- _DATA SECTION_:
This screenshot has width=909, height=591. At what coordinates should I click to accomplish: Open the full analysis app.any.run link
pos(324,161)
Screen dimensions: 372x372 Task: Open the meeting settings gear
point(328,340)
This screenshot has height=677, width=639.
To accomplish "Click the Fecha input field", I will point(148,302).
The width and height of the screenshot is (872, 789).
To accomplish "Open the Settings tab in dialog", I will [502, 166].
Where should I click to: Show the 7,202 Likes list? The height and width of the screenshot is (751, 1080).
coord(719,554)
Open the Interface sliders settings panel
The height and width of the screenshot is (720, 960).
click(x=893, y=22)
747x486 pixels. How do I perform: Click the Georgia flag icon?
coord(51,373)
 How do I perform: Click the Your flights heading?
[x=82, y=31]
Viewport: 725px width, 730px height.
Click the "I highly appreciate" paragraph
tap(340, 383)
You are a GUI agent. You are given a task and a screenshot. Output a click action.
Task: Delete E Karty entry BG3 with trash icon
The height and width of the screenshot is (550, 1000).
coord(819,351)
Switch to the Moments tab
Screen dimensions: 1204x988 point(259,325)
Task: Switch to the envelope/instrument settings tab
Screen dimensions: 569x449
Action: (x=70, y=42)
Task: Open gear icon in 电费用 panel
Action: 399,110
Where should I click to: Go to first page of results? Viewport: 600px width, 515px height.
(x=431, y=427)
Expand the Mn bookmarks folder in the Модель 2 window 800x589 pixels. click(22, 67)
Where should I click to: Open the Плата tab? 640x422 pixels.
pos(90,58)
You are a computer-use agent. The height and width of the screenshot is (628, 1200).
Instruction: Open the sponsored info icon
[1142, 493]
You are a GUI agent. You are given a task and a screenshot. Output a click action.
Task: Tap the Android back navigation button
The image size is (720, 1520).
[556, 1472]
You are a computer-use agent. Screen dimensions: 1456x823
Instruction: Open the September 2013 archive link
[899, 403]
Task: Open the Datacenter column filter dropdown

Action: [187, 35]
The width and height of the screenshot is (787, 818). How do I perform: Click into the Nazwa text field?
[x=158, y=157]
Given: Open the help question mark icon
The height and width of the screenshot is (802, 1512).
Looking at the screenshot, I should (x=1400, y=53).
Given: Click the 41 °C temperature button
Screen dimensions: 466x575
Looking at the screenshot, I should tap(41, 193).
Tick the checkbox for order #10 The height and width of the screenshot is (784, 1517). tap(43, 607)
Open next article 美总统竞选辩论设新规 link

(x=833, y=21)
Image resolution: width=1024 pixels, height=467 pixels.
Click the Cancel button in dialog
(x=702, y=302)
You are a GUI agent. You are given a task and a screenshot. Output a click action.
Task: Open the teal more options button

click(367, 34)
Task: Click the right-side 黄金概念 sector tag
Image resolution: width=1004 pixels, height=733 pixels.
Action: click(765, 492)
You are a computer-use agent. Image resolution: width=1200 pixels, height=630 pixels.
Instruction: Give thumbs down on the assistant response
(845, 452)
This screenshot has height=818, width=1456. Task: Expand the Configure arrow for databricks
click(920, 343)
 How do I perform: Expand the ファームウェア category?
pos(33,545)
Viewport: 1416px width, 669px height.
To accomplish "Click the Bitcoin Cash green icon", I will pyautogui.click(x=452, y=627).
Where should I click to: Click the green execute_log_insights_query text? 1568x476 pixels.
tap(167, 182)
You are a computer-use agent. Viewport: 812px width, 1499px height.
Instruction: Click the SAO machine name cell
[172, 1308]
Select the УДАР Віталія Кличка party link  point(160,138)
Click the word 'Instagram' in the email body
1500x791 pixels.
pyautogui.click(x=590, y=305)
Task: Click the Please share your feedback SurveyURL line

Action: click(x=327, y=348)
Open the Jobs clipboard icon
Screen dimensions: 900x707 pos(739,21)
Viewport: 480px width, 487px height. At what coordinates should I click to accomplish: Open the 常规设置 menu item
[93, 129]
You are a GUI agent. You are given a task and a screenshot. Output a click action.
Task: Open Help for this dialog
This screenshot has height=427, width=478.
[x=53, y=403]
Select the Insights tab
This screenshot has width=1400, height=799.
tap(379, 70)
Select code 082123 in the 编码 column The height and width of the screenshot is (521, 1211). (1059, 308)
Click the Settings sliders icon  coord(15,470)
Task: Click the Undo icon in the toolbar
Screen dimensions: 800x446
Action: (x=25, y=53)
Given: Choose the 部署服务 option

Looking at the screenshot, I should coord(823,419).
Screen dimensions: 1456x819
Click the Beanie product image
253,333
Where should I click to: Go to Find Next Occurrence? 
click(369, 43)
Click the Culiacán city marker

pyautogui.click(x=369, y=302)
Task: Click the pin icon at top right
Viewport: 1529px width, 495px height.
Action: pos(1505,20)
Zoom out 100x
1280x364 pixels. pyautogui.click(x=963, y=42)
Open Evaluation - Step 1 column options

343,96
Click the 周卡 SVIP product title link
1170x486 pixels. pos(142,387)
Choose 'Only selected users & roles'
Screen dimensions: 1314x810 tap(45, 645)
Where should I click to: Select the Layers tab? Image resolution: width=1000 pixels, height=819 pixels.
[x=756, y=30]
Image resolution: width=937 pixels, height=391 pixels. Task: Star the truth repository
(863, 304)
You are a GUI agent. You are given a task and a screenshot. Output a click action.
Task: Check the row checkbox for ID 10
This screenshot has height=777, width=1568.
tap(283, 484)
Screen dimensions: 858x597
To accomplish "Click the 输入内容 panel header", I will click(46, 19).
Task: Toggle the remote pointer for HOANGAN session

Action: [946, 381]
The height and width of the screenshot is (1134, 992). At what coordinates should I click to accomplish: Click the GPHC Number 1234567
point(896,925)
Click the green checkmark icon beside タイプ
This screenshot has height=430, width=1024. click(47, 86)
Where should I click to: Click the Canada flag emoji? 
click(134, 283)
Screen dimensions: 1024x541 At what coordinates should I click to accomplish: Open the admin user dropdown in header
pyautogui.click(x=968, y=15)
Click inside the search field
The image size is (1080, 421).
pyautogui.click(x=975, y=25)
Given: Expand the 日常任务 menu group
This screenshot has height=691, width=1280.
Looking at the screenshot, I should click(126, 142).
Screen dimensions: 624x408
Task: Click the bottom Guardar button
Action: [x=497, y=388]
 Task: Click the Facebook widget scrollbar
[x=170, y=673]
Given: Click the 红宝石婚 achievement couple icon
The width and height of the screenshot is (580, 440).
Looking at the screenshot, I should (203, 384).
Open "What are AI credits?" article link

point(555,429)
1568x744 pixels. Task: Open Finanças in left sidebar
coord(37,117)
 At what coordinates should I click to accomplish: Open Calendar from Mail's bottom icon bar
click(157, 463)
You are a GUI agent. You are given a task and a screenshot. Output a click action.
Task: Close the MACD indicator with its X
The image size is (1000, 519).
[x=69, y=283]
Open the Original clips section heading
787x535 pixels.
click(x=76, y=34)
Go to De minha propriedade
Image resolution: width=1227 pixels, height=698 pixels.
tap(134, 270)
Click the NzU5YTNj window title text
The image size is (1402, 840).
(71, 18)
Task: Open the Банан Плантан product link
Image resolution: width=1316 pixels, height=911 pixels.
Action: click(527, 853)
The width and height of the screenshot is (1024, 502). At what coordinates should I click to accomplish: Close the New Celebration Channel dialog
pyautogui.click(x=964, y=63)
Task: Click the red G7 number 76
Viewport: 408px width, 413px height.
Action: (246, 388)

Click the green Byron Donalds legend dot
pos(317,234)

- _WORK INSTRUCTIONS_:
From the line holding "The image size is (1402, 840)." through the final line of the data above, copy every line exactly as written. Include nothing else.

- _RESULT OF THE TASK_:
The image size is (1402, 840).
(71, 18)
Task: Open the Банан Плантан product link
Image resolution: width=1316 pixels, height=911 pixels.
Action: click(527, 853)
The width and height of the screenshot is (1024, 502). At what coordinates should I click to accomplish: Close the New Celebration Channel dialog
pyautogui.click(x=964, y=63)
Task: Click the red G7 number 76
Viewport: 408px width, 413px height.
Action: (246, 388)

Click the green Byron Donalds legend dot
pos(317,234)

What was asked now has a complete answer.